After several weeks of discussions, negotiations and additional discovery requests, a meeting occurred between the forensic accountant for Oak, Mr. Jones and his attorney, as well as Mr. Smith, his attorney and a forensic accountant that they had retained to try to dispute the findings of Oaks forensic accounting firm. At that meeting, after all the discussion between the two forensic accountants ensued, it was effectively was agreed by Acorn’s forensic accounting firm that Oaks forensic accountants’ findings were accurate, certainly to within any reasonable degree of certainty. The attorneys went off into another room and came back with the suggestion that the deal be “unwound”, that Oak and Acorn each go their separate way, that Acorn return to Oak all of funds that had been paid on account of the purchase plus an additional amount to make recompense to Oak for their out of pocket costs in putting the deal together as well as in undertaking the forensic accounting. Acorn went on to attempt to sue their accounting firm, which suit ended up being deemed without merit. 
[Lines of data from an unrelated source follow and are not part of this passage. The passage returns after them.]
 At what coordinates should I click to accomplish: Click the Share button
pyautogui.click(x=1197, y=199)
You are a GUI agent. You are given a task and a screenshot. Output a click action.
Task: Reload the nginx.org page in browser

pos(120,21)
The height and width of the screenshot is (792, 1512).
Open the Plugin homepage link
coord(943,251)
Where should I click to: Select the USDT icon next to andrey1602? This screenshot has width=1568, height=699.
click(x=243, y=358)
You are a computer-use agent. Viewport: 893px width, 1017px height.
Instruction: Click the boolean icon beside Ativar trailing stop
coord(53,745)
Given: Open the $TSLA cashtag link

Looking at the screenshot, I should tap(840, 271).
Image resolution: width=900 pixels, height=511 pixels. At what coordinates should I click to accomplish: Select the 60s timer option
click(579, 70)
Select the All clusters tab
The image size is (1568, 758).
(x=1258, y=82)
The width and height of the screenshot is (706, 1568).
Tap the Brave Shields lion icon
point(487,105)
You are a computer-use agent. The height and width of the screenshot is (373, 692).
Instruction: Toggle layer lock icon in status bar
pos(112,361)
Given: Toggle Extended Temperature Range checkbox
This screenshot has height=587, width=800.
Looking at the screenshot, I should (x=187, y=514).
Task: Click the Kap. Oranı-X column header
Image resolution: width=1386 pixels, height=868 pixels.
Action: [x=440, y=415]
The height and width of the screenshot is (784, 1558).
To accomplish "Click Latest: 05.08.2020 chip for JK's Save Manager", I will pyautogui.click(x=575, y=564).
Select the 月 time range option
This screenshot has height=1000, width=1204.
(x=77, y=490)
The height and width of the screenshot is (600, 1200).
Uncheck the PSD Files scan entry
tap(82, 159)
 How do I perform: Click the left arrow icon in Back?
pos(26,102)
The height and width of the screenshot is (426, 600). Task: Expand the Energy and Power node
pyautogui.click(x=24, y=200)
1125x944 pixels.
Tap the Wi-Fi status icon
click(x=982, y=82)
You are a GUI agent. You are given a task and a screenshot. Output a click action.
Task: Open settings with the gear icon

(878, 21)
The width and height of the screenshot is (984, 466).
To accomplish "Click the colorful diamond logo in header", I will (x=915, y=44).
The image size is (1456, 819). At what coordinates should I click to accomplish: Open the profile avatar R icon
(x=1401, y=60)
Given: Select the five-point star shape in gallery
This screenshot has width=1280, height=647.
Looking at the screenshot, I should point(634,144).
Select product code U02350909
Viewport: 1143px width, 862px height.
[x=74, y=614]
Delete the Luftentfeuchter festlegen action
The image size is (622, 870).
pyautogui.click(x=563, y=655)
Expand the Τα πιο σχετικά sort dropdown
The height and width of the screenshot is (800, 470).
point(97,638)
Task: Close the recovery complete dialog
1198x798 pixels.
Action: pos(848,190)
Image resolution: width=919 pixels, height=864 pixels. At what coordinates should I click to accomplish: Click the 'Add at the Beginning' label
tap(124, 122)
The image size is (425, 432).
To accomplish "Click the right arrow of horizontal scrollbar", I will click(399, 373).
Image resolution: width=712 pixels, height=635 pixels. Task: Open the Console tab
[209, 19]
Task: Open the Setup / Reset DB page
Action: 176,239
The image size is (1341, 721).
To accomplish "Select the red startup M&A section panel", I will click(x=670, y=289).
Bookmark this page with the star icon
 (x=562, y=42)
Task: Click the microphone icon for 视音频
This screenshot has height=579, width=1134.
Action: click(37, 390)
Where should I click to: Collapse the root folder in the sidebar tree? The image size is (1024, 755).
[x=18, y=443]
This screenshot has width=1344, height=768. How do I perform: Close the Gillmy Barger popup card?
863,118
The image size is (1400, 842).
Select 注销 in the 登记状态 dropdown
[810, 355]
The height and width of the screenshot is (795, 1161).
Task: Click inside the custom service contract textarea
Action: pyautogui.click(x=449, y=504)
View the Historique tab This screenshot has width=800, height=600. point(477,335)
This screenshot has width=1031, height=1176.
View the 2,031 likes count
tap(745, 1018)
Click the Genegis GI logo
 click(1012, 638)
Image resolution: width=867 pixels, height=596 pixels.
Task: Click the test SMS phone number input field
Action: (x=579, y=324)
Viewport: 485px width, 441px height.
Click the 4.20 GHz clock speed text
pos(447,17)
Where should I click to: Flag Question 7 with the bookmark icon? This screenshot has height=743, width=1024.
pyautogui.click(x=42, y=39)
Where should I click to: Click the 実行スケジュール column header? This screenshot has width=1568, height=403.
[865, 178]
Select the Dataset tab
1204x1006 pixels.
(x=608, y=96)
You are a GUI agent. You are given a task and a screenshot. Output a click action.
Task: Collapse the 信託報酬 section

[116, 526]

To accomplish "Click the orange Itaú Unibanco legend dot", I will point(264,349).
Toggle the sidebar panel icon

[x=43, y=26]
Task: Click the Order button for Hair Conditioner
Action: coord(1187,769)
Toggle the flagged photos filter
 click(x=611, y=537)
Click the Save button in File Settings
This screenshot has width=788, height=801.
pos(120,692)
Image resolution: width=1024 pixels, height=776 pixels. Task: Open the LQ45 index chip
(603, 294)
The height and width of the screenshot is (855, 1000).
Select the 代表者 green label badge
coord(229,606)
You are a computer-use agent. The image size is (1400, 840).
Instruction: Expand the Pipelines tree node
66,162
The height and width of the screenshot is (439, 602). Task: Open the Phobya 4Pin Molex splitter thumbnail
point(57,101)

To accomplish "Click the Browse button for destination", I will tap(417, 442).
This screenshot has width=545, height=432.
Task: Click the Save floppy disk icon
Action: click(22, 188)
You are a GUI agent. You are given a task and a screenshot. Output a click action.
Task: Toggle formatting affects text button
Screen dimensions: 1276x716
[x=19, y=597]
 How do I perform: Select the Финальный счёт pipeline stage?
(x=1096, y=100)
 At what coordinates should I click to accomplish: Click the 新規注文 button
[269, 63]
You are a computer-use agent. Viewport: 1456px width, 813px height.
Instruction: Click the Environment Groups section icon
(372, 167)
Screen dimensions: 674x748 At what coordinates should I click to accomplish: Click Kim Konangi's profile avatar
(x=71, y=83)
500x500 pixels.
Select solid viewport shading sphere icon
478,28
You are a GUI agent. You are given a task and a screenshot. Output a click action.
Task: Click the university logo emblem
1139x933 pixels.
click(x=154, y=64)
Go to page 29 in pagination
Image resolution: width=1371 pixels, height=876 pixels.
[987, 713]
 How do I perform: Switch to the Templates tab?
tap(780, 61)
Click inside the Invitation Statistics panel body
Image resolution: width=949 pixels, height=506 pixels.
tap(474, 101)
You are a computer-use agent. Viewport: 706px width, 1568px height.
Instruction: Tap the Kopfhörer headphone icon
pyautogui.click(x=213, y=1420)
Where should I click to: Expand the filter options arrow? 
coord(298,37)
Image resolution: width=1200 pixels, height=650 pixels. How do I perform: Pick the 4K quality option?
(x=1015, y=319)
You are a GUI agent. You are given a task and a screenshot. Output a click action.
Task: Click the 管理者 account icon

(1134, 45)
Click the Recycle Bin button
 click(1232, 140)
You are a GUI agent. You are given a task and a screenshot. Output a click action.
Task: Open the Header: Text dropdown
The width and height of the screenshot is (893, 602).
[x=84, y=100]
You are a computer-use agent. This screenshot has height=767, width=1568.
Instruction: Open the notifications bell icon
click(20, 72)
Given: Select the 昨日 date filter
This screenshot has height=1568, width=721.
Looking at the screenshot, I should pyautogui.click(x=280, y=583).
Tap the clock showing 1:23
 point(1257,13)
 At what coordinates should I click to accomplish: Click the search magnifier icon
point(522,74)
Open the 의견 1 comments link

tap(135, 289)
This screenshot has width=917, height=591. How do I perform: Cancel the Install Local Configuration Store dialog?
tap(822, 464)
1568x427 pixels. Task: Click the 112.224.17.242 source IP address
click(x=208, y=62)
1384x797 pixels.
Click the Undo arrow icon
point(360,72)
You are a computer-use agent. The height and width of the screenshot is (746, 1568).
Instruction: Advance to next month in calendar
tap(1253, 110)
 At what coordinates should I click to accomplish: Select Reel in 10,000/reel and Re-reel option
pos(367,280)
The lessons of this case gone awry, are primarily those with regard to due diligence. At the time of the deal being contemplated, on the purchase or merger business entities, it is imperative that a full amount of due diligence be performed by competent accountants and lawyers to assist their clients in understanding the legal, financial, economic, and tax repercussions of the deal. In addition, on the part of the sellers, it is always important to understand what the representations and warranties entail and whether or not they can properly be agreed to. The buyer will always want representations of warranties that cover essentially every item on which they relied.  The sellers will always want to limit the representations and warranties to those items that they actually know about and/or have control over. Sufficient time must be provided for to allow the due diligence process to go forward on a timely basis, for the findings to be reported and understood, and in some cases discussed, and any additional changes to the documents made. The frequent request to keep the due diligence costs down below those that may be required, together with the time pressures to “get a deal done” will often put legal counsel and forensic accountants in a position of great difficulty in properly advising their clients.